というか、その赤ちゃんに語りかけるような声、どっから出してるのさ……。呆気にとられている最中、しらたまへ頬ずりする花の騎士へ近づく人物が一人。
「ヴァイオレット様! この子もカワイイですよ! ほら、こんなにふわふわで!」
「まあ、本当に! よーしよし、一緒に撫でてあげましゅからねぇ……」
「よかったねえ、あんこ。ヴァイオレット様に可愛がっていただいて」
「みゅー!」
フローラからあんこを受け取り、ヴァイオレットはその黒い毛並みを撫で始める。
気持ち良さそうに鳴き声を上げるミュコランの子どもたちを前にして、うっとりとした表情を浮かべる花の騎士は、夢見心地といった様子だ。
「ああ……、こんなに愛らしい生き物がいるだなんて……。なんて素晴らしいのだろうか……。たくさんの花が咲き乱れる庭園も見事だった」
「……あ。……えーっと、ヴァイオレット様……」
「このように平和な土地なら、きっと穏やかな日々が過ごせるだろうな」
「ヴァイオレット様」
「領主殿のお言葉に甘えれば、このような愛らしいものたちとも一緒になれる……。夢のような話だ」
「ヴァイオレット様!」
「なんだ、さっきから騒々しいぞフローラ。この子達が怯えてしまうではないか!」
「その……。領主様がお見えです」
「……へ?」
「ど、どうも……」
ノックに気付かないようだったので、勝手にお邪魔させてもらったんだけど、やっぱりまずかっただろうか……。

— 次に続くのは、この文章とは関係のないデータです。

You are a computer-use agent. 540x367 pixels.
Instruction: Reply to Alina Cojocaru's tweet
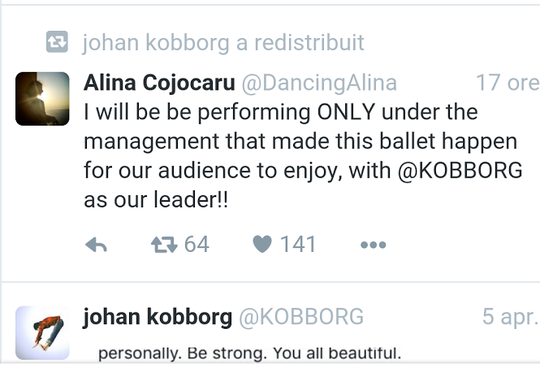96,245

しらたまとあんこを大事そうに抱きかかえたまま、ヴァイオレットはみるみるうちに顔を真っ赤にさせ、ワナワナと震えだし、そしてこう叫ぶのだった。
「……くっ! 殺せっ! 殺してくれぇ!!」
まさかファンタジー小説でお約束となっている、有名なセリフを実際に聞けるとはなと、思わず感動してしまったんだけど。
その後、混乱するヴァイオレットをなだめるために、多大な労力を必要としたのは言うまでもない。